La crisis que vive el mundo en el que vivimos no pasa desapercibida para nadie. Se transforma en nostalgia, melancolía, angustia, enojo y mucho más. Como siempre ha sucedido, el arte se convierte en el registro emocional de cada época, y el cine no es la excepción. El sistema en el que vivimos hace agua por todas partes y el presente se inunda cada vez más de la distopía que siempre pensamos exclusiva del futuro. Mientras los grandes monstruos del cine comercial se alimentan vorazmente de una nostalgia cada vez más superficial, el cine independiente se sumerge contrariado en las emociones naturales que desata tal situación. No hay escenario más didáctico y transparente que el escenario obrero para comprender las complejidades y conflictos en los que nos metimos al decidirnos por este modelo de mundo, al escoger el capitalismo. En los albores del cine y del comunismo, el Realismo Socialista de los soviéticos transitó esos caminos con ideología y vanguardia, marcando la historia del cine. Con el paso del tiempo, el tema nunca se ha agotado, porque los asuntos de fondo nunca se han resuelto del todo. El segundo largometraje de ficción del portugués Pedro Pinho se planta en la actualización de esa crisis, en un momento en el que podemos ver con más claridad los estragos del mundo fallido que construyó el ser humano. ‘La fábrica de nada’ (2017) nos cuenta la historia de la huelga y ocupación de una fábrica en Lisboa, por parte de sus trabajadores, quienes se ven sometidos al cierre sin otro ofrecimiento que el de aceptar una liquidación.
La película nos ofrece todo un panorama de rostros maduros de la clase media de Lisboa, que han entregado su vida a un empleo, pero se centra en la historia del más joven de quienes se han resistido a las tentaciones del finiquito. Se trata de José (José Smith Vargas, quien se representa a sí mismo), un joven de tradición izquierdista que vive con su novia manicurista (Carla Galvão) y con el pequeño hijo de ella, mientras se mantiene cercano a su padre, un viejo rebelde de armas, decidido a la independencia y en total resistencia frente mundo. Mientras tanto, un veterano cineasta argentino (Danièle Incalcaterra) los impulsa políticamente mientras filma el proceso de huelga y ocupación de las instalaciones. En este escenario, se desarrollan las tensiones propias de enfrentarse a las urgencias propias del despido, del desempleo al borde de la tercera edad, con la tentación de las tenebrosas liquidaciones y la necesidad de la unión como único vehículo para subsistir.
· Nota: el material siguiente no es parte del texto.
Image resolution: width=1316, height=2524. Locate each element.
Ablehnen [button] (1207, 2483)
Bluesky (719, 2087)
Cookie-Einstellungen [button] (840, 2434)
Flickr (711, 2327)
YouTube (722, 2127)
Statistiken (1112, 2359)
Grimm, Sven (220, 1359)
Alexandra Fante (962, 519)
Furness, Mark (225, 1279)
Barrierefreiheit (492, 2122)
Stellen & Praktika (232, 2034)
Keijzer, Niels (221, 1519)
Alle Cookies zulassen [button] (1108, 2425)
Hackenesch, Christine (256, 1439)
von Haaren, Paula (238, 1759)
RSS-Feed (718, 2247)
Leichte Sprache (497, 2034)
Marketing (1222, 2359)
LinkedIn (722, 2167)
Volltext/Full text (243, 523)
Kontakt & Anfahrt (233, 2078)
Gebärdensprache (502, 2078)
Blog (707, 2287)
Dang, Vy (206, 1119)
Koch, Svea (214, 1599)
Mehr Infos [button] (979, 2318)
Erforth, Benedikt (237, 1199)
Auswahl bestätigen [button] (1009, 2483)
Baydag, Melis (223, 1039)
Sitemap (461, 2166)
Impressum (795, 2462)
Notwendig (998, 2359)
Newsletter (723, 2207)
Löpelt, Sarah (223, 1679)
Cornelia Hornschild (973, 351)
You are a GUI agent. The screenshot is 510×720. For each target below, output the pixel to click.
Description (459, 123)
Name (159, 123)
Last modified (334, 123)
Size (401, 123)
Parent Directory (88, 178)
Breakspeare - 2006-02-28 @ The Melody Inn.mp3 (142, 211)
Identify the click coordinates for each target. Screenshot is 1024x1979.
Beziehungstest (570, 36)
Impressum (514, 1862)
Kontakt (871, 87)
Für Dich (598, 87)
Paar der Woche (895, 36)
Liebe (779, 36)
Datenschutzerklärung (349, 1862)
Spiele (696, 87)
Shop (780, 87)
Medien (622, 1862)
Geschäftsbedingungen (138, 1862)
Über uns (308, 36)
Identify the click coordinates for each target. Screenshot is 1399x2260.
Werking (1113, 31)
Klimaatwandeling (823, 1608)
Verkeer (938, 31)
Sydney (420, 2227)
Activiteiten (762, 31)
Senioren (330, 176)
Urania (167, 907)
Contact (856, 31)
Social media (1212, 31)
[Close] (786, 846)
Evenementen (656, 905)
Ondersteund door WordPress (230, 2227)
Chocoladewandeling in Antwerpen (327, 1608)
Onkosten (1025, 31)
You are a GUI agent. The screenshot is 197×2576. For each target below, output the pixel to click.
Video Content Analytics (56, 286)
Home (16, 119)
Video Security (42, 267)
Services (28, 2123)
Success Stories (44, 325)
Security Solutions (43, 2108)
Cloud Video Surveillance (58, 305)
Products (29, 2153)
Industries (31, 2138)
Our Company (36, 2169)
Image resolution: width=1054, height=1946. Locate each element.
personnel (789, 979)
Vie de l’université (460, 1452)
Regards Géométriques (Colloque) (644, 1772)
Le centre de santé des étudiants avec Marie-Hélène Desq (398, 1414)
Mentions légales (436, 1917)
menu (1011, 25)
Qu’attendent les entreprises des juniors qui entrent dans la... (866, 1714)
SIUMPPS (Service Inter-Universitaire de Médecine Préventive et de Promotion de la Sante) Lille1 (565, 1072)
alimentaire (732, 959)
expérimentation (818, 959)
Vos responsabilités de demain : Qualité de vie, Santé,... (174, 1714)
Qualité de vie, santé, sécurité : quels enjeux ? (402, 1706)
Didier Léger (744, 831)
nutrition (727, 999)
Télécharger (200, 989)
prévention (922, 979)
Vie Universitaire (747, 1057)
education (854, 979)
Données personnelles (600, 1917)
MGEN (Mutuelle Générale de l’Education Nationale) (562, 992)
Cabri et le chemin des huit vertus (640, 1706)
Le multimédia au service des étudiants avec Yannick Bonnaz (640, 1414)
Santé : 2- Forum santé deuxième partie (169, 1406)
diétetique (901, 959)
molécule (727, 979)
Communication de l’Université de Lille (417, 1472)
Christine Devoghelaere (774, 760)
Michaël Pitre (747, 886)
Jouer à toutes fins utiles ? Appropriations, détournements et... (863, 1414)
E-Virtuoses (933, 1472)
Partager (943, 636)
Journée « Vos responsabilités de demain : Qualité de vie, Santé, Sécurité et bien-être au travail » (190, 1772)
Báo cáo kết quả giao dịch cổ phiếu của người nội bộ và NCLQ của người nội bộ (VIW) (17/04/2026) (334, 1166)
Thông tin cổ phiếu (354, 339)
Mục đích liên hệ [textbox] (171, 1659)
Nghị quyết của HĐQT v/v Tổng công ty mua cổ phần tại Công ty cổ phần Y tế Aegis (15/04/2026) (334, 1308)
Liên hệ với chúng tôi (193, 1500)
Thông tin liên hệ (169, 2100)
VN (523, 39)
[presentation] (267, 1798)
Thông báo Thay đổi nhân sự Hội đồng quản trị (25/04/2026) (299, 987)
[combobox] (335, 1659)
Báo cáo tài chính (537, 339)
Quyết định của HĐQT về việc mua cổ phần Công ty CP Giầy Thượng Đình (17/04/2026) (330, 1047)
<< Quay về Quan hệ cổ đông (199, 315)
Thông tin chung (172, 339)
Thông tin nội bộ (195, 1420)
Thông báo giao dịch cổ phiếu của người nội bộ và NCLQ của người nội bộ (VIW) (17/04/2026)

Pinho nos introduce en la situación con el estilo del documental (que ha ocupado dos de sus cuatro largometrajes) y fácilmente se desliza hacia un cine contemplativo que conmueve, que instala a quienes lo hemos vivido en la melancolía de las mañanas frías de esos sitios congelados del transporte público y la armazón arquitectónica repleta de maquinaria, mientras el sol se asoma o se esconde lánguidamente. Mientras tanto, presenciamos con emoción dramática profunda la confrontación de los obreros, como lo hiciera Elio Pietri en ‘La clase obrera va al paraíso’ (1971), incluido el desencanto brutal que implica el descubrimiento de un sistema aplastante en el que no solo el obrero, sino el hombre ha sido construido socialmente para alimentar constantemente las entrañas de una máquina imparable que avanza hacia el precipicio.
A pesar de su trasfondo apocalíptico, con esa atmósfera melancólica que se respira tan naturalmente en el cine contemporáneo, ‘La fábrica de nada’ es también propositiva y su propuesta consiste en que solo el cooperativismo, la autogestión y la solidaridad, como principio universal, podrían ayudarnos a navegar en la tormenta. De forma conmovedora plantea esa alternativa, pero también es bellamente pesimista y se refugia en la lúdica de tono neorrealista como el único espacio de liberación, al menos para jugar, para reír, para bailar. A veces con la nobleza de Kiarostami, a veces con la desolación de Béla Tarr. Quién sabe si alcance, pero solo nos tenemos los unos a los otros.